Smile 2 is one of the best movies of the year, but I think I may have enjoyed the first film slightly more.  That said, this stands on its own as a terrific shocker.  It builds slowly (mostly because it has to clean up the cliffhanger of the first film before getting into Scott’s story), but when the shit hits the fan for Scott, things escalate in spectacular fashion.  It’s here where the movie really sizzles.  In short, it’s sure to leave a smile on any die-hard horror fan’s face. 

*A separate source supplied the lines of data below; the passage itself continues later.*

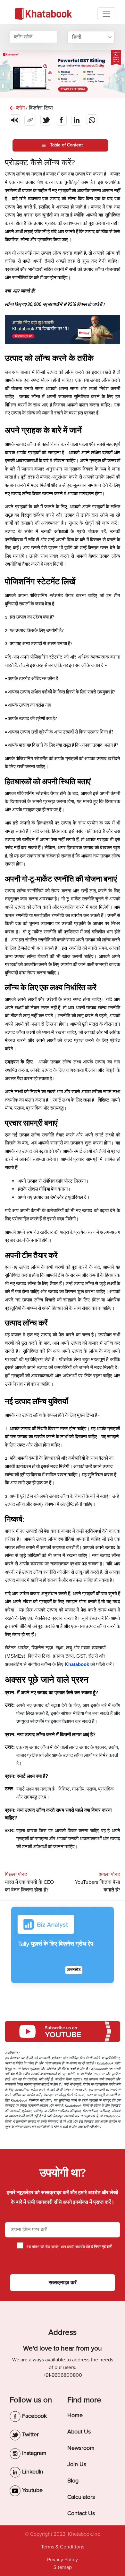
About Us (79, 2431)
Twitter (30, 2434)
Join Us (76, 2464)
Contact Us (81, 2513)
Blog (73, 2480)
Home (75, 2415)
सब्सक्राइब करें (63, 2282)
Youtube (32, 2490)
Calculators (81, 2496)
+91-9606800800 (62, 2375)
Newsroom (81, 2447)
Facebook (34, 2415)
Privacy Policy (62, 2559)
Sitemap (63, 2567)
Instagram (33, 2453)
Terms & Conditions (62, 2547)
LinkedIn (32, 2471)
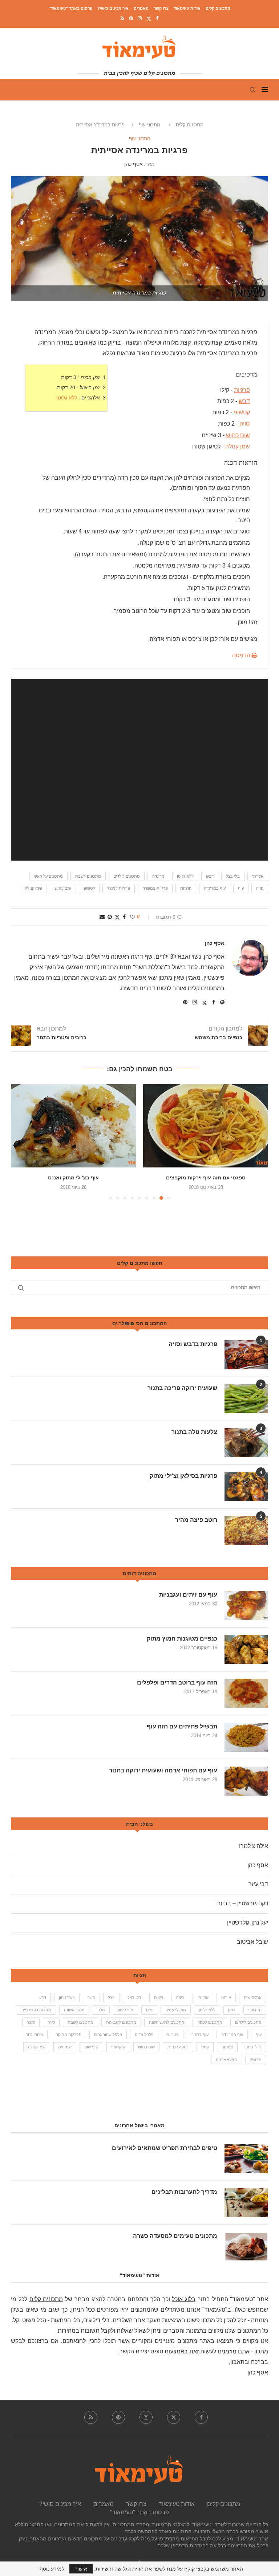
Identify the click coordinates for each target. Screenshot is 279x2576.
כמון (231, 2010)
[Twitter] (148, 18)
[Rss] (122, 18)
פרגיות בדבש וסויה (193, 1344)
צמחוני (227, 2047)
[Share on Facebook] (124, 917)
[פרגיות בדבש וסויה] (246, 1354)
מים (149, 2010)
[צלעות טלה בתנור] (246, 1442)
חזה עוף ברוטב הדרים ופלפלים (177, 1682)
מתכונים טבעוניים (36, 2010)
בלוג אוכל (183, 2299)
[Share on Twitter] (117, 917)
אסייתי (257, 876)
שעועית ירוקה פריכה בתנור (182, 1388)
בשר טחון (67, 1997)
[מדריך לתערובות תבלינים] (246, 2202)
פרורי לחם (34, 2034)
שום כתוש (238, 435)
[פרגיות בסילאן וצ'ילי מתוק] (246, 1486)
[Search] (252, 89)
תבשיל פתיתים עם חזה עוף (182, 1726)
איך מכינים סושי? (113, 8)
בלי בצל (233, 876)
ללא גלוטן (66, 398)
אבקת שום (253, 1997)
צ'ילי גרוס (254, 2047)
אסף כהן (133, 164)
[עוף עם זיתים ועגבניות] (246, 1605)
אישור (81, 2569)
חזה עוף (255, 2010)
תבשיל (256, 2059)
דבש (244, 401)
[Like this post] (132, 917)
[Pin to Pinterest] (110, 917)
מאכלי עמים (175, 2010)
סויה (244, 423)
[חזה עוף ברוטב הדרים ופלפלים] (246, 1693)
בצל (111, 1997)
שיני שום (91, 2047)
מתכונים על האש (48, 876)
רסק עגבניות (178, 2047)
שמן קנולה (237, 446)
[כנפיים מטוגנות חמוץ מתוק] (246, 1649)
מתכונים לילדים (126, 876)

LET’S GET PHYSICAL: DEEP RED (1976) ***

FORMAT:  4K UHD (REWATCH)

ORIGINAL REVIEW:

(As posted on August 17th, 2007)

In this entertaining giallo from the master of Italian horror, Dario Argento, David (Blow Up) Hemmings witnesses a murder and becomes the black gloved killer’s next target. It may drag in spots, but the signature Argento touches (great cinematography, gory set pieces, frantic camerawork and music) keep things interesting. The death by drowning in a tub of scalding water is the highlight (and was later stolen in Halloween 2), but the gruesome fate of the killer is also pretty great too. Argento did his masterpiece, Suspiria next.

QUICK THOUGHTS:

This may not be my favorite Argento movie as it runs on a bit too long, but when it cooks it burns down the house.  The suspense scenes are choreographed beautifully, and Argento almost manages to out-Hitchcock Hitchcock in some sequences.  Hemmings, who no doubt was cast because this role is similar in many ways to the character he played in Blow Up, makes for an ideal lead and Daria Nicolodi is a lot of fun as the spunky journalist. 

4K UHD NOTES:

Arrow’s 4K transfer is terrific.  The scene where the camera swoops and snakes around the killer’s personal effects looks positively hypnotic in 4K as does the extreme close-ups of whirring tape recorders and spinning turntables.  The sound is incredible too and the Goblin score absolutely slaps.  Like Creepers/Phenomena, I only had this in my collection as part of a Mill Creek 50 pack of horror movies, so this is a stellar upgrade in every way. 

SLOTHERHOUSE (2023) ** ½

Emily (Lisa Ambalavanar) is a young college girl desperate for popularity both online and in real life.  She thinks she will be the talk of her sorority house if she gets a pet sloth as their house mascot.  Little does she know the sloth she has chosen is a crazed killer.  After cutting down the sorority girls, the sicko sloth sets its sights on its owner. 

Slotherhouse knows what it is, and it has no qualms about its identity.  With the cutesy creature and the PG-13 rating, it almost plays like a throwback to the ‘90s gateway horror flicks that Amblin used to make.  The sorority house setting also gives the film the tone of an '80s Roger Corman movie.  

However, the PG-13 rating ensures that the sorority girl shenanigans never really get too hot and heavy.  It also means the kills are pretty weak.  Even worse is the fact that the majority of the body count occurs during a quick-cut montage and/or happens offscreen. 

Even without any gore or gratuitous T & A, the knowing cheekiness of the whole enterprise is still kind of endearing.  (There are homages to everything from Psycho to Halloween.)  Not only is it goofy harmless fun, it also has a lot to say about peer pressure in the age of social media, and the dangers of keeping wild animals as domesticated pets.  You probably didn’t expect a movie called Slotherhouse to contain a message, let alone two, but there you go.

Dyed in the wool horror fans will probably enjoy this up to a point.  I know I did.  I’m sure it will probably knock ‘em dead on the preteen slumber party circuit.  I mean you’re either the kind of person who wants to see a killer sloth using laptops, taking selfies, and driving sports cars or you aren’t.  If that doesn’t make you want to see it, nothing will.